Residential property rents in the UK have dropped as failed sellers flood the lettings market with unsellable properties, according to the latest figures.

There are now more properties to rent than ever before and while this may be good news for tenants it has resulted in a drop in rents, says the Royal Institution of Chartered Surveyors in its Q3 lettings survey.

Supply is now at historic levels as frustrated vendors are placing their property on the market to let as they have been unable to agree sales due to a lack of demand in the housing market.

The influx of supply onto the market has forced downward pressure on rents. The net balance of surveyors reported rises or falls in rents fell from a positive 31% in the second quarter to a negative -12% in the third quarter, the lowest level in the survey's history.

London and the south east have been hardest hit with the net balance of surveyors reporting rises or falls in rents for London houses falling from a stable 0% in the second quarter to negative -53% in the third quarter. Flats fell from a positive 5% to a negative -33%.

The biggest turn around was in the south east, with the net balance of surveyors reporting rises or falls in rents for houses plummeting from 53% to -33%.

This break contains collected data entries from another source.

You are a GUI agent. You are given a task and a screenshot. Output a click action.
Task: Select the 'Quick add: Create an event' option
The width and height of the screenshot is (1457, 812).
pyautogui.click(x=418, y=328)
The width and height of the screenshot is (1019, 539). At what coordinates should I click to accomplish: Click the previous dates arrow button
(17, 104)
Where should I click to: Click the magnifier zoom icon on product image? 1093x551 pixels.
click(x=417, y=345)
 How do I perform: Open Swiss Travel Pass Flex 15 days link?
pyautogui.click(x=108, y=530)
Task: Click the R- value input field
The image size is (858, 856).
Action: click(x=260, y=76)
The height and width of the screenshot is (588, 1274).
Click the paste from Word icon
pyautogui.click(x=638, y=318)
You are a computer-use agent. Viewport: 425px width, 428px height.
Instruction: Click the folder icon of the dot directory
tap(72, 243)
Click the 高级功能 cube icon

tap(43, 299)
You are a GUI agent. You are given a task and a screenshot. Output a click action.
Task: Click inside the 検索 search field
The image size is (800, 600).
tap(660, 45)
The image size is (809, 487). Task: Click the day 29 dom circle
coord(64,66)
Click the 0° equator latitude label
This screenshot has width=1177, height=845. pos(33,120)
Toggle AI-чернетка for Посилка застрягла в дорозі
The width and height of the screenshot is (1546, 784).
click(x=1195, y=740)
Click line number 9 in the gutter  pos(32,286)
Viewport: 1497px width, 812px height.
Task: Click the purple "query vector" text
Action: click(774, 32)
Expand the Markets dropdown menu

'The lettings sector has witnessed a boom in 2008 as sales in the housing market continued to slow. Many have been able to take advantage of rising rents to secure good returns,' said spokesman James Scott-Lee.

'However, the market place has become more and more competitive as many vendors have been forced to become amateur landlords, creating an inevitable downward pressure on rents where supply has matched demand,' he added.

The number of new landlords is causing concern across the sector. 'Many landlords have entered the lettings market in the last year without perhaps planning to do so and have taken this step out of necessity rather than desire. I would urge these amateur landlords to exercise caution and to research as much as possible as it is a position of no little responsibility,' said Ian Potter, operations manager of the Association of Residential Letting Agents.

'It is imperative that they seek out a regulated agent who is in a position to give them strong and independent advice, and who can protect funds that are being held on their behalf under client money protection schemes,' he added.